Editor’s note: This is an automatically generated transcript, which has been slightly edited for clarity. Please notify editor@healio.com if there are concerns regarding accuracy of the transcription.

There are several drugs that have been both approved or about to be approved that have finished phase 3 trials. Several years ago, obeticholic acid, or also called Ocaliva, was approved by the FDA as a second-line therapy for patients with primary biliary cholangitis. That has led to an improvement in deaths and transplant-free survival of about 70%, according to one study.

At the moment, there’s a lot of interest in two other drugs that have just published or are in the process of publishing their phase 3 data, and that is the drug elafibranor and the drug seladelpar. These two drugs are agonists of the nuclear receptor, PPAR. These drugs have very similar properties. They both have met primary composite endpoint, which includes the reduction of the alkaline phosphatase below 1.67 and greater than 15% reduction in the total value of the alkaline phosphatase, and maintaining a normal bilirubin. So that’s the so-called composite endpoint that these trials use as their primary endpoint.

They both met that endpoint, although the percentage of cases that did so is slightly different. Elafibranor, I believe, was about 45%, and seladelpar was 60%. But if you compare the controls, which in the placebo group for seladelpar there was a 20% improvement, surprisingly, in the placebo group [and] if you subtract that from the 65, I think it is percent, you come down to 45. That’s very close to elafibranor. I don't see much difference between the drugs in terms of meeting their primary endpoint. Now, the secondary endpoint, one of the secondary endpoints was the normalization of the alkaline phosphatase.

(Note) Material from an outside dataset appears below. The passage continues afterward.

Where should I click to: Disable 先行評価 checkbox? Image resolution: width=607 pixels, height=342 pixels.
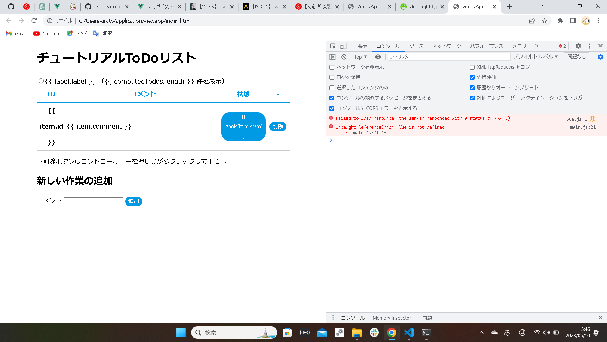click(x=472, y=77)
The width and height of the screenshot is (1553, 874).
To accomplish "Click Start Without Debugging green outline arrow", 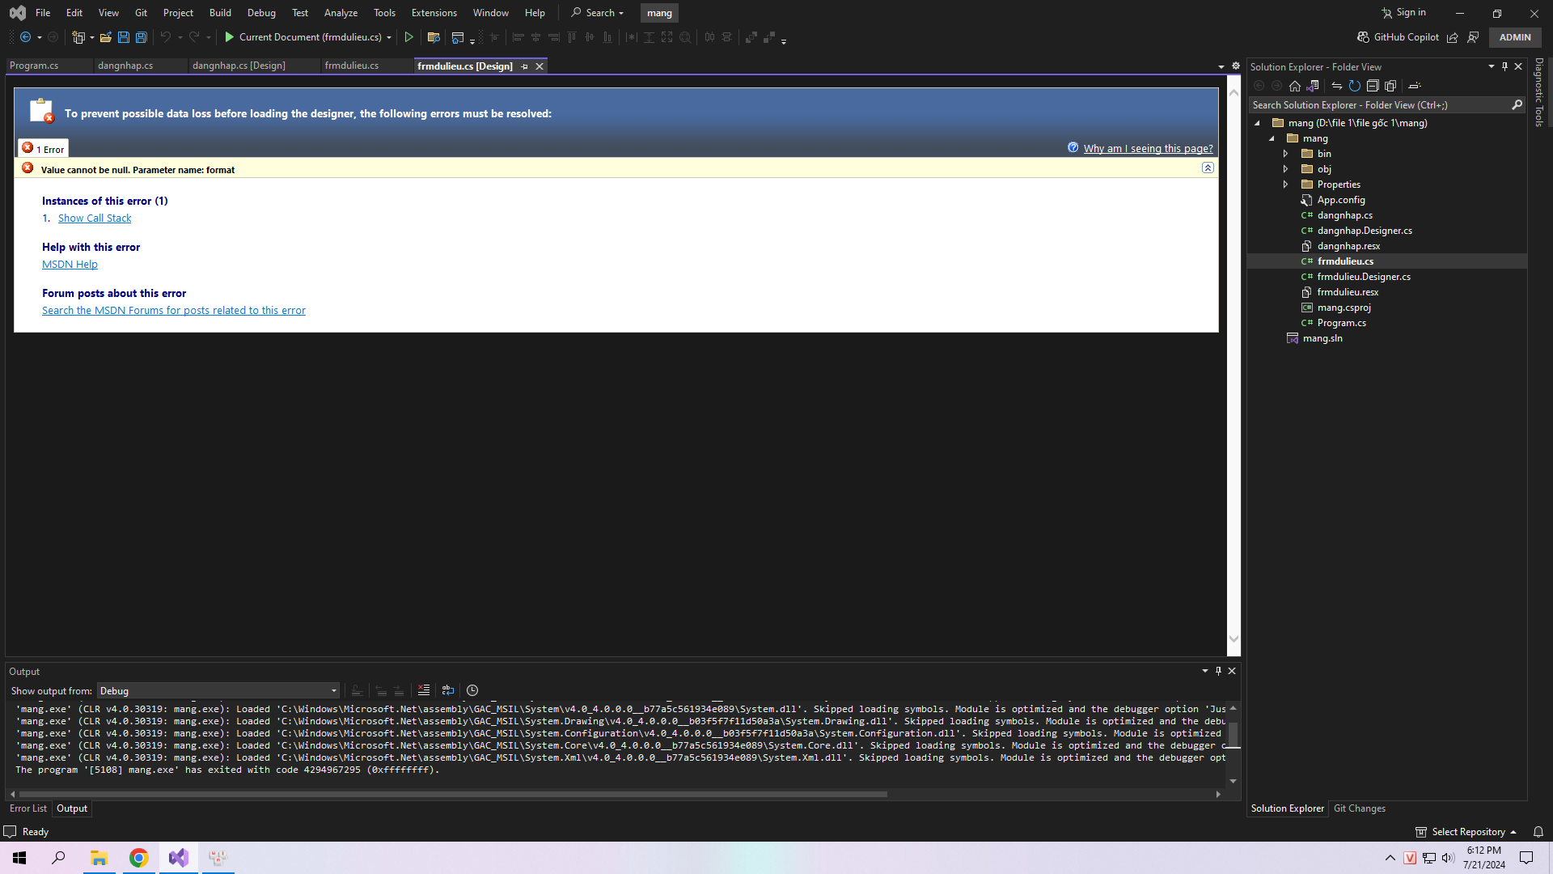I will coord(409,37).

The normalization was significantly different in the two drugs, it was I believe 25% for seladelpar and 15% for elafibranor. And then there was a difference in the response to itching, and the NRS score was significantly improved in the seladelpar trial, whereas it did not meet a statistical significance in the elafibranor trial. The elafibranor trial did have some improvement in itching as measured by other nonquantitative measurements. They both had about the same amount of side effects, which were minimal. But my guess is that the FDA will probably approve both drugs.